To analyze changes in choice behavior, we first regressed the change in log(λ) across days on Day (the constant), Medication (−1 placebo to propranolol; +1 propranolol to placebo), BMI group (+1 Low BMI group; −1 High BMI group), and the interaction between Medication and BMI group. We also did this exact regression using risk attitudes (ρ) and choice consistency (μ) instead of log(λ). To clarify the effect of the interaction, we subtracted the strong Day effect from the change in log(λ) leaving the residual change in loss aversion (Δλ_R) due to propranolol. The resulting values were still in “Day” space (i.e. reflecting changes from Day 1 to Day 2), so we flipped the sign of the values corresponding to individuals who received placebo on Day 1 so that all values were in a “Medication” space (reflecting propranolol-to-placebo changes). We called this Δλ_R as it reflected the residual change in loss aversion due to propranolol, and performed subsequent analyses on these residuals.

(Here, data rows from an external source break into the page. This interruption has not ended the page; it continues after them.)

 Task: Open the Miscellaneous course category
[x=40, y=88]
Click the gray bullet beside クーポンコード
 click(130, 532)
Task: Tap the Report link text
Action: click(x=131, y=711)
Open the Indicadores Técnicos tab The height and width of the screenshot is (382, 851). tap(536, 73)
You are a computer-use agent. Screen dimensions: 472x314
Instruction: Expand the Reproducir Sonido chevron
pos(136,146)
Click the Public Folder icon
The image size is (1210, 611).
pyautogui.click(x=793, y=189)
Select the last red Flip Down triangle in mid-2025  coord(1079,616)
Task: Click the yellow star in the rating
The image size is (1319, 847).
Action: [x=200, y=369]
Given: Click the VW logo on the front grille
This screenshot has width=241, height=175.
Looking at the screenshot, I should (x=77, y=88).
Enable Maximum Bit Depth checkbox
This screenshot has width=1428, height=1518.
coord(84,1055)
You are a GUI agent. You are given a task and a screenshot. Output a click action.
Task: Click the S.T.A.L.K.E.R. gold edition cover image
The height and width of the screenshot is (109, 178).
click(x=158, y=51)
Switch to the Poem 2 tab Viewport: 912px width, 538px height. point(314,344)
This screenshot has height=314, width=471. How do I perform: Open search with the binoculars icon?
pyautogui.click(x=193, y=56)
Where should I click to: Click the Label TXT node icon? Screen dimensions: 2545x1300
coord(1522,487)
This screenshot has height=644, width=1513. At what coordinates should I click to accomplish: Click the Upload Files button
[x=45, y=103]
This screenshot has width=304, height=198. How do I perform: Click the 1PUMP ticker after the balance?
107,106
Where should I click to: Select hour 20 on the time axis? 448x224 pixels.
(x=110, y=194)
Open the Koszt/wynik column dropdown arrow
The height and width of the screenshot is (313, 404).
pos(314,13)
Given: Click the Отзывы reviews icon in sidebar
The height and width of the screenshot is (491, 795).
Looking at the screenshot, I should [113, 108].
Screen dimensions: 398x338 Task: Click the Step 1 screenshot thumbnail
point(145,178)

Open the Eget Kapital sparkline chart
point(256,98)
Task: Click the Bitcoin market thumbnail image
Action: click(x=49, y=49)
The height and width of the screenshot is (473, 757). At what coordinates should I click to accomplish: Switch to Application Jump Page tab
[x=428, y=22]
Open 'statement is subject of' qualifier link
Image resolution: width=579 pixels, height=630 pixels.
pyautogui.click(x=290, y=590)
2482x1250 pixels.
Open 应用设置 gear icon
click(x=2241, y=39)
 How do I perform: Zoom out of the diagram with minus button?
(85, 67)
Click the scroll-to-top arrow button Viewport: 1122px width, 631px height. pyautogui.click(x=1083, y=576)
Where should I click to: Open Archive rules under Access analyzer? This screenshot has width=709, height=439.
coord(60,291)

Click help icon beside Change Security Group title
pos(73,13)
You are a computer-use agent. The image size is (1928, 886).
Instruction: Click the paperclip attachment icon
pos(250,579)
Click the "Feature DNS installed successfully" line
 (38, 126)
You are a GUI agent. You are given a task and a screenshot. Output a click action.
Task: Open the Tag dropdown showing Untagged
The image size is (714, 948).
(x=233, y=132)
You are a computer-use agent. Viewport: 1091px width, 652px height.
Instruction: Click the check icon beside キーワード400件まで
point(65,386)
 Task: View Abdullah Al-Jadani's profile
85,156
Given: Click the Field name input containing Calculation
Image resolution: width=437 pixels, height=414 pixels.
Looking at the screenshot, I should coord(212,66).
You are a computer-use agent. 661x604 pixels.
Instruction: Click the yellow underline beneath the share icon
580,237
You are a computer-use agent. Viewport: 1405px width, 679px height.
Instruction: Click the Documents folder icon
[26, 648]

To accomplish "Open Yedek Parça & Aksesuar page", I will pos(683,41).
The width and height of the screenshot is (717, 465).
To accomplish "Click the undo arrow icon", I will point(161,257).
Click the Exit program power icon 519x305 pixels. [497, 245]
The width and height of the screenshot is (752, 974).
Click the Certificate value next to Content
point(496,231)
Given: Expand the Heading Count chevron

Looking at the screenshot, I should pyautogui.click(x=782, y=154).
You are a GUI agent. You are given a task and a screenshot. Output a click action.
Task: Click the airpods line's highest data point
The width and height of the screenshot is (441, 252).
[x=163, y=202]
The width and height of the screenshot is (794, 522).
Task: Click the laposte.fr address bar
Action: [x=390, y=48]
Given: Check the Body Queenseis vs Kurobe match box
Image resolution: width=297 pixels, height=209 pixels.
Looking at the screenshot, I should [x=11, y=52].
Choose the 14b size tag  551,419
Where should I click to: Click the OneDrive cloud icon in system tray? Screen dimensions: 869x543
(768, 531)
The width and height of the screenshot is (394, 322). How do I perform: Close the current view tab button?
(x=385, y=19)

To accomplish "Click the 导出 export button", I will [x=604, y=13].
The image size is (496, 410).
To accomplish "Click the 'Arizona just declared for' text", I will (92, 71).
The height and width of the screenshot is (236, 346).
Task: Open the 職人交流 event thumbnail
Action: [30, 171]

We think it likely that there is some more continuous relationship between BMI and a constant 80mg dose of propranolol. However, this relationship is certainly non-linear, characterized by both ceiling effects (in which 80mg of propranolol has a constant, maximal effect below some BMI) and floor effects (in which 80 mg of propranolol has no observable effect above a particular BMI). To avoid arbitrary assumptions of functional forms, and allow our data to shape the monotonic transformation of BMI, we used nonlinear curve fitting procedures in MATLAB (NonLinearModel.fit) to fit a model based on the following two equations:
$$\mathit{tBMI}=z\left(\frac{1}{1+e^{\alpha +\gamma \times z\left(\mathit{BMI}\right)}}\right)$$
$$\log \left({\lambda }_{\mathit{\text{Day}}2}\right)-\log \left({\lambda }_{\mathit{\text{Day}}1}\right)={\beta }_1\times \mathit{\text{Day}}+{\beta }_2\times \mathit{\text{Medication}}+{\beta }_2\times \mathit{tBMI}+{\beta }_4\times \mathit{\text{Medication}}\times \mathit{tBMI}$$ in which z() indicates the use of z-scoring. This regression is identical to that described earlier, except instead of a median split on BMI, we allowed the modified softmax function (Equation 4, parameterized by α and γ) to transform BMI into tBMI as best fit the change in loss aversion. This transformation function avoids arbitrary assumptions as it can approximate a wide variety of possible monotonic relationships including linear, sigmoidal, curvilinear, or step functions, and is thus capable of modeling both ceiling and floor effects. For analyses using BMI as a strictly linear covariate, see Supplementary Materials, though note non-linearity caveats above.